_REQUIREMENTS_
Swap "icon" for "button" throughout the stretch of lines from the one containing "This screenshot has" through the one containing "pos(1225,63)". Return only those lines, with nothing else changed.

_INPUT_
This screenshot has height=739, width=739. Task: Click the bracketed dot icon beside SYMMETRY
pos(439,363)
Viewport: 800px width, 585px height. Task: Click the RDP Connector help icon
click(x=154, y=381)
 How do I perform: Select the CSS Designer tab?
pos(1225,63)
--
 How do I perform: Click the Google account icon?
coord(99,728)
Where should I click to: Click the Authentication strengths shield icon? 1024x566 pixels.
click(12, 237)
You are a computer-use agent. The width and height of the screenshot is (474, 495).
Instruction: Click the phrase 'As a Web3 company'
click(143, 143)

_EXERCISE RESULT_
This screenshot has height=739, width=739. Task: Click the bracketed dot button beside SYMMETRY
pos(439,363)
Viewport: 800px width, 585px height. Task: Click the RDP Connector help button
click(x=154, y=381)
 How do I perform: Select the CSS Designer tab?
pos(1225,63)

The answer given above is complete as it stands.